◆ RECORDS SUPPLIED

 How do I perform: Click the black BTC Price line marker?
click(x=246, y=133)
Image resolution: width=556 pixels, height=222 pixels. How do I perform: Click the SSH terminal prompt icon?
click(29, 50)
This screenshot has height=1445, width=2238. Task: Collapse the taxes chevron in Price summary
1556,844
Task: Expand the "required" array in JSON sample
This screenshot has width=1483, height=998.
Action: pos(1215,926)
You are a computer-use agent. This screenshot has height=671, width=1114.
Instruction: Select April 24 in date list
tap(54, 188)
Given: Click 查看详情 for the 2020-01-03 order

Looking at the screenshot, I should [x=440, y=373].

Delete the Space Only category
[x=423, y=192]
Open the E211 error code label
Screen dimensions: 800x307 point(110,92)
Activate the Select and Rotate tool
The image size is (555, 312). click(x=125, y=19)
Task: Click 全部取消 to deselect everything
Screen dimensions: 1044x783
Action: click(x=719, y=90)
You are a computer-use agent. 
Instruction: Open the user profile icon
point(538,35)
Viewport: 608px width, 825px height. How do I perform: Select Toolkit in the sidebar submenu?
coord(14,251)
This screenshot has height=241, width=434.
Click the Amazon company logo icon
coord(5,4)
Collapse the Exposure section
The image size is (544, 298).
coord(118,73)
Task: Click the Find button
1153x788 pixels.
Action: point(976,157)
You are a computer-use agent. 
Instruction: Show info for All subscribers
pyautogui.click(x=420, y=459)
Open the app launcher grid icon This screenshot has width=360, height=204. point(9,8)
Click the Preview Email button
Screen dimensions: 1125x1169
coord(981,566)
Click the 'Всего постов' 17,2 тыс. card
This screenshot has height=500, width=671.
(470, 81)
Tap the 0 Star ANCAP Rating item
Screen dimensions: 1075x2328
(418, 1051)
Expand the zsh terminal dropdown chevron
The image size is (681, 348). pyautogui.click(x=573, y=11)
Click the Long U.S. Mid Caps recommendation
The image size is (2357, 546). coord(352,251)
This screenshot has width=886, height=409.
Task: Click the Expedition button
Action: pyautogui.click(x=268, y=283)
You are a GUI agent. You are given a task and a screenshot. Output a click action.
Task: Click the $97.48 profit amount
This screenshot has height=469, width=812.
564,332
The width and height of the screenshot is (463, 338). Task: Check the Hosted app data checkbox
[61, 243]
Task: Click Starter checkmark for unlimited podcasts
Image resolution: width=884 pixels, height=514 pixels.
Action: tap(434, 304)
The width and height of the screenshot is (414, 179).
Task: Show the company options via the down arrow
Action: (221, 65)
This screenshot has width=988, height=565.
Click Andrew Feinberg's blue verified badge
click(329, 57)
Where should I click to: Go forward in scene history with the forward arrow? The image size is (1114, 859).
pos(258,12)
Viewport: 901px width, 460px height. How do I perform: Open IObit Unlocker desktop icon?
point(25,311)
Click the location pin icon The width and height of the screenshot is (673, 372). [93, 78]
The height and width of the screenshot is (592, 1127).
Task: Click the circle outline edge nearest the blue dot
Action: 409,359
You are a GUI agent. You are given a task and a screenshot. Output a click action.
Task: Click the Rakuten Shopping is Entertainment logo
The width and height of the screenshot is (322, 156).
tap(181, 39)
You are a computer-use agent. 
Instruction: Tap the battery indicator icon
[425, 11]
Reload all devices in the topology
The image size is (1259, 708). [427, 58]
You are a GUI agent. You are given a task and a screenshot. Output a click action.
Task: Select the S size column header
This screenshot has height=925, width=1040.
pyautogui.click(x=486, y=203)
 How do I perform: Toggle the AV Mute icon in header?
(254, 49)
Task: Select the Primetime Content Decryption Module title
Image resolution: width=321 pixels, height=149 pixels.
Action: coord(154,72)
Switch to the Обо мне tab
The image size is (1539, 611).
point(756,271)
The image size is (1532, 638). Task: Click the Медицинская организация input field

◆ YOUR TASK
Return all of the material above word for word, without changing a single line.

◆ TASK RESPONSE
 How do I perform: Click the black BTC Price line marker?
click(x=246, y=133)
Image resolution: width=556 pixels, height=222 pixels. How do I perform: Click the SSH terminal prompt icon?
click(29, 50)
This screenshot has height=1445, width=2238. Task: Collapse the taxes chevron in Price summary
1556,844
Task: Expand the "required" array in JSON sample
This screenshot has width=1483, height=998.
Action: pos(1215,926)
You are a computer-use agent. This screenshot has height=671, width=1114.
Instruction: Select April 24 in date list
tap(54, 188)
Given: Click 查看详情 for the 2020-01-03 order

Looking at the screenshot, I should [x=440, y=373].

Delete the Space Only category
[x=423, y=192]
Open the E211 error code label
Screen dimensions: 800x307 point(110,92)
Activate the Select and Rotate tool
The image size is (555, 312). click(x=125, y=19)
Task: Click 全部取消 to deselect everything
Screen dimensions: 1044x783
Action: click(x=719, y=90)
You are a computer-use agent. 
Instruction: Open the user profile icon
point(538,35)
Viewport: 608px width, 825px height. How do I perform: Select Toolkit in the sidebar submenu?
coord(14,251)
This screenshot has height=241, width=434.
Click the Amazon company logo icon
coord(5,4)
Collapse the Exposure section
The image size is (544, 298).
coord(118,73)
Task: Click the Find button
1153x788 pixels.
Action: point(976,157)
You are a computer-use agent. 
Instruction: Show info for All subscribers
pyautogui.click(x=420, y=459)
Open the app launcher grid icon This screenshot has width=360, height=204. point(9,8)
Click the Preview Email button
Screen dimensions: 1125x1169
coord(981,566)
Click the 'Всего постов' 17,2 тыс. card
This screenshot has height=500, width=671.
(470, 81)
Tap the 0 Star ANCAP Rating item
Screen dimensions: 1075x2328
(418, 1051)
Expand the zsh terminal dropdown chevron
The image size is (681, 348). pyautogui.click(x=573, y=11)
Click the Long U.S. Mid Caps recommendation
The image size is (2357, 546). coord(352,251)
This screenshot has width=886, height=409.
Task: Click the Expedition button
Action: pyautogui.click(x=268, y=283)
You are a GUI agent. You are given a task and a screenshot. Output a click action.
Task: Click the $97.48 profit amount
This screenshot has height=469, width=812.
564,332
The width and height of the screenshot is (463, 338). Task: Check the Hosted app data checkbox
[61, 243]
Task: Click Starter checkmark for unlimited podcasts
Image resolution: width=884 pixels, height=514 pixels.
Action: tap(434, 304)
The width and height of the screenshot is (414, 179).
Task: Show the company options via the down arrow
Action: (221, 65)
This screenshot has width=988, height=565.
Click Andrew Feinberg's blue verified badge
click(329, 57)
Where should I click to: Go forward in scene history with the forward arrow? The image size is (1114, 859).
pos(258,12)
Viewport: 901px width, 460px height. How do I perform: Open IObit Unlocker desktop icon?
point(25,311)
Click the location pin icon The width and height of the screenshot is (673, 372). [93, 78]
The height and width of the screenshot is (592, 1127).
Task: Click the circle outline edge nearest the blue dot
Action: 409,359
You are a GUI agent. You are given a task and a screenshot. Output a click action.
Task: Click the Rakuten Shopping is Entertainment logo
The width and height of the screenshot is (322, 156).
tap(181, 39)
You are a computer-use agent. 
Instruction: Tap the battery indicator icon
[425, 11]
Reload all devices in the topology
The image size is (1259, 708). [427, 58]
You are a GUI agent. You are given a task and a screenshot. Output a click action.
Task: Select the S size column header
This screenshot has height=925, width=1040.
pyautogui.click(x=486, y=203)
 How do I perform: Toggle the AV Mute icon in header?
(254, 49)
Task: Select the Primetime Content Decryption Module title
Image resolution: width=321 pixels, height=149 pixels.
Action: coord(154,72)
Switch to the Обо мне tab
The image size is (1539, 611).
point(756,271)
The image size is (1532, 638). Task: Click the Медицинская организация input field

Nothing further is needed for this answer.